My 6 month old V is lunging at people when they stop to pet her, or I stop to talk to them. There is no aggression, no barking or growling. She just seems to want to say HI so badly, that she will lift her front paws off the ground & choke her self to try & sniff the new person.

I'll get her attention & tell her to sit, she does, but only for a few seconds. After I let her say hello, she calms down & acts like they're not even there. 

Again, she is not aggressive, but other people don't know that & I don't want people to say, "There's that lady with the crazy dog". 

How do I curb the initial excitement when meeting someone new?

Any help would be most appreciated! :-\


----------



## Kevin (Dec 29, 2012)

its not curious really, its just a pup wanting to meet nice people.

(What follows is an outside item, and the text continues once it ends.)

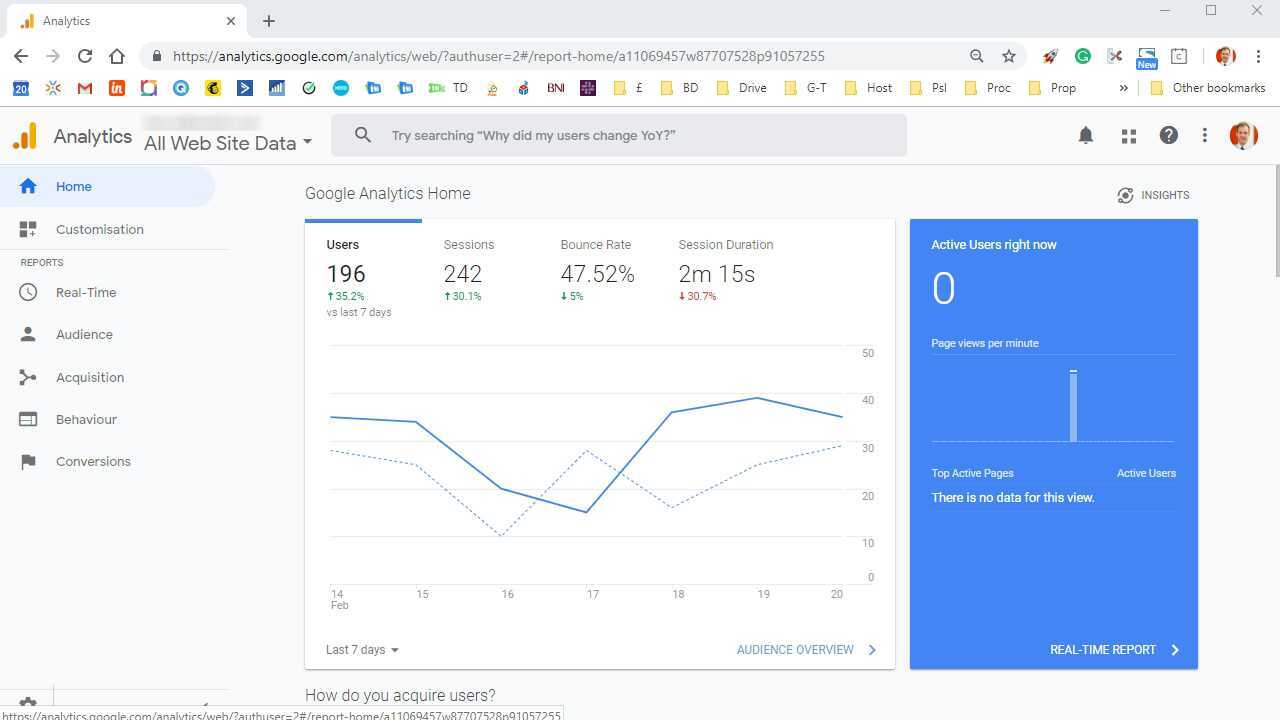Click the Insights lightbulb icon
This screenshot has width=1280, height=720.
pyautogui.click(x=1125, y=195)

Sounds like your doing the right things. Getting her to sit and correcting the jumping/lunging. Get the people to go down to her level and greet her with a nice calm stroke. Dont let people encourage jumping and lunging behaviour.

Keep at it (repetition is the key) and she will grow into well mannered Vizsla.


----------



## JohnO (Oct 25, 2013)

This is what you do. As your walking and you see people coming begin to say "Down" repeatedly. When the dog does jump up, pool the dog off the path and grab it as close to the collar and forcefully push downward and say "Down" and "Sit!". Make the dog stay seated until the people pass. Now this only works if the dog knows down and sit. Every time the dog wants something and I mean every time, make it sit by pushing its ass downward. Your dog should sit EVERY time you tell it to. Also, every time the dog jumps up on you around the house, say "Down!" in a loud voice and with both hands outstretched, palms facing downward, gesture, down, down. Then, punish the dog in some way. Maybe five minutes in time out. Your never going to get a Vizsla to not like strangers, but you can control it with well learned commands.


----------